Wednesday, 2 November 2011

Public funds should be available for sight-saving drug

A diabetic man from York with serious sight problems still considers himself very fortunate. That’s because he’s been lucky enough to find someone prepared to pay privately for his treatment for macular oedema. 

Meanwhile NHS patients are being denied the Lucentis injections he benefits from after the National Institute for Health and Clinical Excellence [NICE], responsible for overseeing drug use in the NHS, ruled it was not ‘cost effective’ compared to laser treatment.

And whilst the decision has been open to appeal it’s anticipated that the final announcement, due shortly, will confirm that the UK’s estimated 10,000 affected diabetics will be treated differently to those with age related macular degeneration. Such sufferers will continue to receive Lucentis, which by accounting for 1% of the entire NHS drugs budget last year has led to some Primary Care Trusts seeking to replace with a considerably cheaper unlicensed drug, Avastin.

The macular is the central part of the retina responsible for colour vision and fine detail. A change in retinal blood vessels can create the conditions for excess fluid that can lead to severe visual impairment in the affected eye[s]. 

Stephen Moore is aged 34 and married with one young son, Max. He first began experiencing problems in his right eye eight years ago, two years after being diagnosed with diabetes. In response Stephen began to wear glasses but three years ago when his left eye became similarly affected he sought more specialist help. He had laser treatment on his right eye and then steroid injections in both eyes, all paid for by the NHS.

“In both cases the improvement was minimal” says Moore who faced with worsening eye-sight, and worried about eventually having to give up his occupation in I.T applications, approached the Occupational Health department at his workplace after finding it difficult to see what was on his computer except by sitting right up to the screen.

“They told me about the Access to Work scheme funded by the Government to help disabled people do their job. Which is good, but even with such help I couldn’t have continued to do my current job, which is decently paid and one I enjoy,” says Moore.

Meantime a specialist eye consultant informed Moore about Lucentis, available privately whilst NICE reviewed whether to make it available on the NHS. He claims to have met people who’ve re-mortgaged their homes to fund injections costing over £700 a time. He estimates he’s had 23 so far, doesn’t know how many he may still require and worries that the private funds he currently enjoys could end.

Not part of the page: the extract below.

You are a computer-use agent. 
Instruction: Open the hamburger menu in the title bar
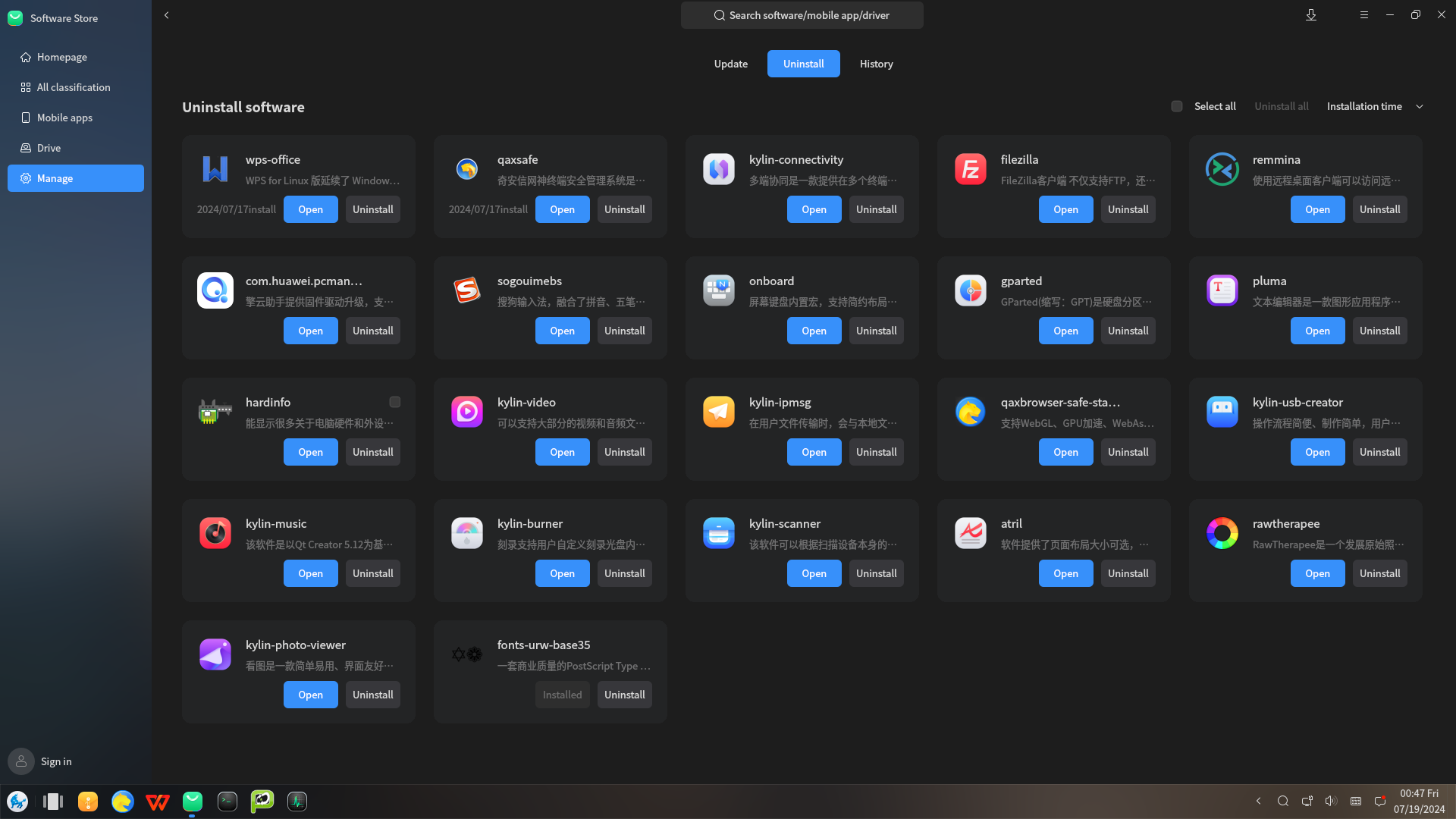point(1363,15)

What he does believe is the current treatment is working and he highlights the fact that earlier this year he successfully passed a DVLA test allowing him to continue driving. Which is why Moore is backing the campaign by the Royal National Institute of the Blind to persuade NICE to change its mind.

“My good luck doesn’t mean I am happy seeing other people denied a drug that can massively improve their lives. It’s not cheap but they already provide it to one section of the community. Furthermore denying people the injections might cost the taxpayer a considerable sum because there will be the need to provide longer-term care support for someone who can’t see and function effectively. People like myself who are working won’t be able to do so, and tax revenues will be lost” says Moore.
Stephen Moore 

 A NICE spokesperson said the organisation would shortly announce its final decision.